I just YOLO it, vzdump
once per day, dump databases every hour.
It’s not very space efficient, but it works for me since I don’t have huge VMs.
I am using PBS as VM in production SMB setup.
We have 3 node PVE cluster (one of them is basically just a voting node on Intel NUC mini PC to achieve HA).
PVE1 is the main node with NVME storage running 3 VMs one of witch is a working horse Windows Server VM with SQL applications.
PVE2 also has NVME storage where PVE1 is replicating VM disks to for 15 min. HA. Also runs PBS VM with passed through SATA controller+spinning rust storage.
PBS works very well as target for PVE1 VMs with high deduplication factor. Backup verification, garbage collection are all good stuff I like in PBS.
Additionally we backup VM’s to Synology NFS share and SQL DB’s separately with Synology snapshots and Synology C2 cloud.

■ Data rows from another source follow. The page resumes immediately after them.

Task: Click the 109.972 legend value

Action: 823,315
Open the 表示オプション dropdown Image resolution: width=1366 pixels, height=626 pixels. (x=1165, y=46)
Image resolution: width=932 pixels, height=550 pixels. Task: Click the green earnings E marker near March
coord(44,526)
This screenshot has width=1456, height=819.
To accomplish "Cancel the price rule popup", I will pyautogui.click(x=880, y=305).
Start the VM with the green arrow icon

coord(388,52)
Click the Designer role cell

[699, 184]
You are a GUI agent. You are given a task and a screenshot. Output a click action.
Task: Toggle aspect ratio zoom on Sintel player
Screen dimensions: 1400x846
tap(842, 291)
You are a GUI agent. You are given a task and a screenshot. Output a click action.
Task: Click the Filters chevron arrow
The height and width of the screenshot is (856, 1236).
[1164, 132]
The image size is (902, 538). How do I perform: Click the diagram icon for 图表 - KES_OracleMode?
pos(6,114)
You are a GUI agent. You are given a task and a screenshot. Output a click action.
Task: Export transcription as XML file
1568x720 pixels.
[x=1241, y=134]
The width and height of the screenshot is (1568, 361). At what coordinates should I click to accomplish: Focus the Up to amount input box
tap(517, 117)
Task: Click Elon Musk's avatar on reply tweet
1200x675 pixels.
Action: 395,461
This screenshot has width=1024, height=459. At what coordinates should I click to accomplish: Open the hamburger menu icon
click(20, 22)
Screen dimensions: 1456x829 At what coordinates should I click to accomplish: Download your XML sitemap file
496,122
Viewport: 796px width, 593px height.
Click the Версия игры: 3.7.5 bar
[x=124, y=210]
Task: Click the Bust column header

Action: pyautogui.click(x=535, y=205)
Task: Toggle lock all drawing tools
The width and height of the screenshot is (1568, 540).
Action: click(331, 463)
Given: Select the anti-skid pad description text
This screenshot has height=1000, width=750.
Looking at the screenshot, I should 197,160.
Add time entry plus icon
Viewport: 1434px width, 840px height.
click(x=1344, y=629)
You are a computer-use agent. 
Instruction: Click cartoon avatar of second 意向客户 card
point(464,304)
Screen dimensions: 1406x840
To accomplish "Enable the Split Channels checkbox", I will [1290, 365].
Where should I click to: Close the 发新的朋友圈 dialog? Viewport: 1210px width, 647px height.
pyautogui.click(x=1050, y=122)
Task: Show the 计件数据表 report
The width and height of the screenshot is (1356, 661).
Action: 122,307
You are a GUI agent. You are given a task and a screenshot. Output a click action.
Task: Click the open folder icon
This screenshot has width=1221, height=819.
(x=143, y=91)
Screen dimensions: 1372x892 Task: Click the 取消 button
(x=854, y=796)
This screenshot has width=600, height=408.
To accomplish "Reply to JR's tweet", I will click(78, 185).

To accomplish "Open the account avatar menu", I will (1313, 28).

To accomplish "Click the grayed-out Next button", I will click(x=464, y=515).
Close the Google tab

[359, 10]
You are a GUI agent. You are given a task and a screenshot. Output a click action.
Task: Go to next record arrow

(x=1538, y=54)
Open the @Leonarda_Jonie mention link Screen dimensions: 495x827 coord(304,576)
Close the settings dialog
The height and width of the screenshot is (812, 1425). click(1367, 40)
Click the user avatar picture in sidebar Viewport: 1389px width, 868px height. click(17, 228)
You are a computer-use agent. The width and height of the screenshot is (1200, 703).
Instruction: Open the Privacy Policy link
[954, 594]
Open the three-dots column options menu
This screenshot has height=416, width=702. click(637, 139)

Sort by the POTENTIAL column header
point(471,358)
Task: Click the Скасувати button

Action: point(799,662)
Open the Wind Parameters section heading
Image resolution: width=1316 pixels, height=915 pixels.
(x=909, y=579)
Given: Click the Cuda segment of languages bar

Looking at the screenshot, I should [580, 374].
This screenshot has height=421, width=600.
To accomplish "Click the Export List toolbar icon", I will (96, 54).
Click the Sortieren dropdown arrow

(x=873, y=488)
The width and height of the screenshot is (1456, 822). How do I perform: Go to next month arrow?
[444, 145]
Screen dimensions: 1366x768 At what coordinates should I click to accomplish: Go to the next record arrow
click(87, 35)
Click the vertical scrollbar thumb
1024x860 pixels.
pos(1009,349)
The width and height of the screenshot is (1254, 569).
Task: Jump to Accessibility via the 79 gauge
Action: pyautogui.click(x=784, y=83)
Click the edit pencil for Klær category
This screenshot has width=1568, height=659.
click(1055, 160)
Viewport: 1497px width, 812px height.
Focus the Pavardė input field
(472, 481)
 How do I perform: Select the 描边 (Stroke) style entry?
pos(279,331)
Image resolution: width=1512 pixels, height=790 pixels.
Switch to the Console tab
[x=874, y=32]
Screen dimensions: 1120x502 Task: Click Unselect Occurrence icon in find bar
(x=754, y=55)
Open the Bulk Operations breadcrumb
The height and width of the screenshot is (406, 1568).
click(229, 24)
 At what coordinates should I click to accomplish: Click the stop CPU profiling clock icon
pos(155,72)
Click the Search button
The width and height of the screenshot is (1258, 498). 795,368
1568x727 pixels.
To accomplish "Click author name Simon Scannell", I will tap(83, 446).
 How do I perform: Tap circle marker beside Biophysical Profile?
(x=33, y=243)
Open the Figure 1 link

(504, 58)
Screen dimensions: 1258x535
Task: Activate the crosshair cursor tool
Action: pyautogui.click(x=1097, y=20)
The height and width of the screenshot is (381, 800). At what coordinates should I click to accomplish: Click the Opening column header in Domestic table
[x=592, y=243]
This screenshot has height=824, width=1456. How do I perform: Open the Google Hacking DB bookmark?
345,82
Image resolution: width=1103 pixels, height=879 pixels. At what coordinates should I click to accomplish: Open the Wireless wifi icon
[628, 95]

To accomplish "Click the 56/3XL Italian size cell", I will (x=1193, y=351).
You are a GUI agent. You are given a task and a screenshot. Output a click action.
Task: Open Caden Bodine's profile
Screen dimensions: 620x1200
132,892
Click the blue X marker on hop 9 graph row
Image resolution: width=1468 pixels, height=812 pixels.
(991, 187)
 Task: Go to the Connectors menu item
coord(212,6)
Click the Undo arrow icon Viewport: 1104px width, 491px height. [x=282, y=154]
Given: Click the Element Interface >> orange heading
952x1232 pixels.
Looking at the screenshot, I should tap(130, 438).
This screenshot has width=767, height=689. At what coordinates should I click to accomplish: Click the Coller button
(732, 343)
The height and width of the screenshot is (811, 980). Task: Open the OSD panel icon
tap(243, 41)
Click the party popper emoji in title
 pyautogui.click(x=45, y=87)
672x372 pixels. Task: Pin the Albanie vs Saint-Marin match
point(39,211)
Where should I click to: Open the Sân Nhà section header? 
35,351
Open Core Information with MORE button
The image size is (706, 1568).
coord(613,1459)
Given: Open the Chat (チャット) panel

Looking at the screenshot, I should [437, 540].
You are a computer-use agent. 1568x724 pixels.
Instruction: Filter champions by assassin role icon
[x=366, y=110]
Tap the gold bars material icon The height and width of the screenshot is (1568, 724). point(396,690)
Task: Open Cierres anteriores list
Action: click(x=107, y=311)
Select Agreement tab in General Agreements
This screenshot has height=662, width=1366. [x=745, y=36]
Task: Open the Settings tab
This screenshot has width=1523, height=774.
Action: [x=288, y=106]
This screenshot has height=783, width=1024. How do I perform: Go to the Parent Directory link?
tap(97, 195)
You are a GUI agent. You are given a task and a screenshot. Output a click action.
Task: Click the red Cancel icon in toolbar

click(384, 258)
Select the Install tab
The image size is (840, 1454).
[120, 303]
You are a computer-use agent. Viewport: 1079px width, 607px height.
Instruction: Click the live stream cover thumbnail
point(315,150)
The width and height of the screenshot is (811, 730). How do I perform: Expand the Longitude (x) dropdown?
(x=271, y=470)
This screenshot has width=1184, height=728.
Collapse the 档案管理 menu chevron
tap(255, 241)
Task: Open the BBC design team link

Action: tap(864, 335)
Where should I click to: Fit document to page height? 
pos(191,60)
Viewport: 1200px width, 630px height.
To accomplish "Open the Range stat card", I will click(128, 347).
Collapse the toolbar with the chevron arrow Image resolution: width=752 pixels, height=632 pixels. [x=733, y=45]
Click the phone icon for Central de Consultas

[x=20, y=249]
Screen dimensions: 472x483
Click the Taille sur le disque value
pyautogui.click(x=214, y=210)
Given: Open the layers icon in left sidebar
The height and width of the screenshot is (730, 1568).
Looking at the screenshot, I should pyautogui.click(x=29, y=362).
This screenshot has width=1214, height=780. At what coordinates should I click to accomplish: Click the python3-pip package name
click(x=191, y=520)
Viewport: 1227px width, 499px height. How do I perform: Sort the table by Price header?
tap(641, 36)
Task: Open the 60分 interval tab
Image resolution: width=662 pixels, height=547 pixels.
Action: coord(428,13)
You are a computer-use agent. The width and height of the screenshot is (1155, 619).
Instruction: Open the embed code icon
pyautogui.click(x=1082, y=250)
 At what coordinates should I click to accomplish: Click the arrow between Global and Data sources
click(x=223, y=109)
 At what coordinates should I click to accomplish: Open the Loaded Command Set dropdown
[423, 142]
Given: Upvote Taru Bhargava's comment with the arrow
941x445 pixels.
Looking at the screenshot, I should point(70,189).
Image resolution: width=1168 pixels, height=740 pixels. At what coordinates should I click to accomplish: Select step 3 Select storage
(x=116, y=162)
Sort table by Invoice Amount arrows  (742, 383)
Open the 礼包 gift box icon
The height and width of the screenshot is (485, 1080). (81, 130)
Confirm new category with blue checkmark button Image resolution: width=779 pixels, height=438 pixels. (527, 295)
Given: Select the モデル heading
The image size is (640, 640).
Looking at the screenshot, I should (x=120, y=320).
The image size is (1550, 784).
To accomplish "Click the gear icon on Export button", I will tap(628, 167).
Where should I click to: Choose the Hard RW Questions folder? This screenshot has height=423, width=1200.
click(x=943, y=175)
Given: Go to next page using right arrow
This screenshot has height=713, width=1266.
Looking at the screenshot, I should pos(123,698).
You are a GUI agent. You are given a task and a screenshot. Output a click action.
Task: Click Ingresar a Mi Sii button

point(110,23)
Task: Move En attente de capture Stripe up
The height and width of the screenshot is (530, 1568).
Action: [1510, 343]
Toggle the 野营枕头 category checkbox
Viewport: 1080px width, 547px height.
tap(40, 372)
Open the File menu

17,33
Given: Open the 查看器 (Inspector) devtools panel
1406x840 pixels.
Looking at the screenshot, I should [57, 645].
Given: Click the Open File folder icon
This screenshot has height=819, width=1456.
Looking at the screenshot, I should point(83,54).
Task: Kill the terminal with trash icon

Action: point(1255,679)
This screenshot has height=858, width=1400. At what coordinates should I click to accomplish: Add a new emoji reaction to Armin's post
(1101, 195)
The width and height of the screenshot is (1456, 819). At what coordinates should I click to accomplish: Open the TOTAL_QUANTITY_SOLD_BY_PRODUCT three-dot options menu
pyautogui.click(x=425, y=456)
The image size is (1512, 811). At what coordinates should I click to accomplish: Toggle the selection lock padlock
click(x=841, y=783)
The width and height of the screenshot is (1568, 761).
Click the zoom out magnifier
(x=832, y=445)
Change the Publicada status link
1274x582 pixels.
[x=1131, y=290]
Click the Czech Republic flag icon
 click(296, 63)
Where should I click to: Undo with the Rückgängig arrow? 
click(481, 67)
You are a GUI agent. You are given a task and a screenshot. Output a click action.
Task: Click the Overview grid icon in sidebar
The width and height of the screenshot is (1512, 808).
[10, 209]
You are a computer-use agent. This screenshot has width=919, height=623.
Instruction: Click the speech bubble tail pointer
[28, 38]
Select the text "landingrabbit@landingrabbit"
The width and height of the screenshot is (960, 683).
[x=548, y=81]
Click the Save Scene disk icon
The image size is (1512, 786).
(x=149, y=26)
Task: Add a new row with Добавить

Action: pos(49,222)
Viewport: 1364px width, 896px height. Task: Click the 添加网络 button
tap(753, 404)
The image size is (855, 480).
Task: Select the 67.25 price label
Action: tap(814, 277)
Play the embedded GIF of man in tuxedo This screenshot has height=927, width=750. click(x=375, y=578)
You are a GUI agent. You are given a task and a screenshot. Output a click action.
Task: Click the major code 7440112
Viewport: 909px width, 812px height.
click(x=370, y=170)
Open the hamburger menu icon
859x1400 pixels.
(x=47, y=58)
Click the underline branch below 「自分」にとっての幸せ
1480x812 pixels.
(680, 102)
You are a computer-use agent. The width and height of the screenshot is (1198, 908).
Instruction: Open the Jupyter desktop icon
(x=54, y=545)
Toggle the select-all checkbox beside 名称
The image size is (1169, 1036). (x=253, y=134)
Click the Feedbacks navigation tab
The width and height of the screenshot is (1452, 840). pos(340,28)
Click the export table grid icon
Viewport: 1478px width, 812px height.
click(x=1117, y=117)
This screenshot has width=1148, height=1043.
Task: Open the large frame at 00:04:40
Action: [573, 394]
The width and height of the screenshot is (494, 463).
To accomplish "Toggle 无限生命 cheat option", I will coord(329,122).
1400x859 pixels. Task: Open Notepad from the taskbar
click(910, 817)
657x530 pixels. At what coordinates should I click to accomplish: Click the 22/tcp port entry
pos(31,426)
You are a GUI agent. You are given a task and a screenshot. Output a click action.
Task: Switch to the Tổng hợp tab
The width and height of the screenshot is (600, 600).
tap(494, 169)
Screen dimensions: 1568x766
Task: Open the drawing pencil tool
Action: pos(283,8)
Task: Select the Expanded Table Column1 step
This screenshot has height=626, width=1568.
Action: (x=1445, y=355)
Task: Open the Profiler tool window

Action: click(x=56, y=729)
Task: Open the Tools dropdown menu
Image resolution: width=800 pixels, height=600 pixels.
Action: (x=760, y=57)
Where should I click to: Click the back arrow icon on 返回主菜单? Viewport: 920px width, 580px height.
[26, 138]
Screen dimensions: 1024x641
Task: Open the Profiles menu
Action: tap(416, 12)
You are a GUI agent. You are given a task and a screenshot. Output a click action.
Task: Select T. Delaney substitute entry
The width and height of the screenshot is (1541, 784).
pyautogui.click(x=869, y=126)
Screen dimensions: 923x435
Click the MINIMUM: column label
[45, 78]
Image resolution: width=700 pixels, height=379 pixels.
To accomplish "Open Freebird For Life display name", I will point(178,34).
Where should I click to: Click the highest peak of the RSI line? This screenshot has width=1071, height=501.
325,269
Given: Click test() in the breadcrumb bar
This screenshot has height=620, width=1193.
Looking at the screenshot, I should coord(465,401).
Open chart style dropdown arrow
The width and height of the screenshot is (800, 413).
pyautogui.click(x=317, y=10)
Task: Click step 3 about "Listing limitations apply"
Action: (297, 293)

I feel this is cost effective and good enough solution for small business
Yeah i wondered about putting PBS in a VM inside the PVE box, to avoid a second physical server, but it kinda feels like (since I only have the one PVE node) it may be best to have them independent so they could tattle on each other.
i now have 2 PBSs, both onsite at the moment but one will be offsite soon. I suppose the thing to do is to have the onsite PBS trickle replicate over to the offsite one, since internet upload bandwidth is kinda slow.
Yeah, ideally if you can run a full sync now and ship it after. When it’s in its designated site, then you can run incremental sync. I’ve run a full zfs sync over the internet and boy it wasn’t fun (weeks download time).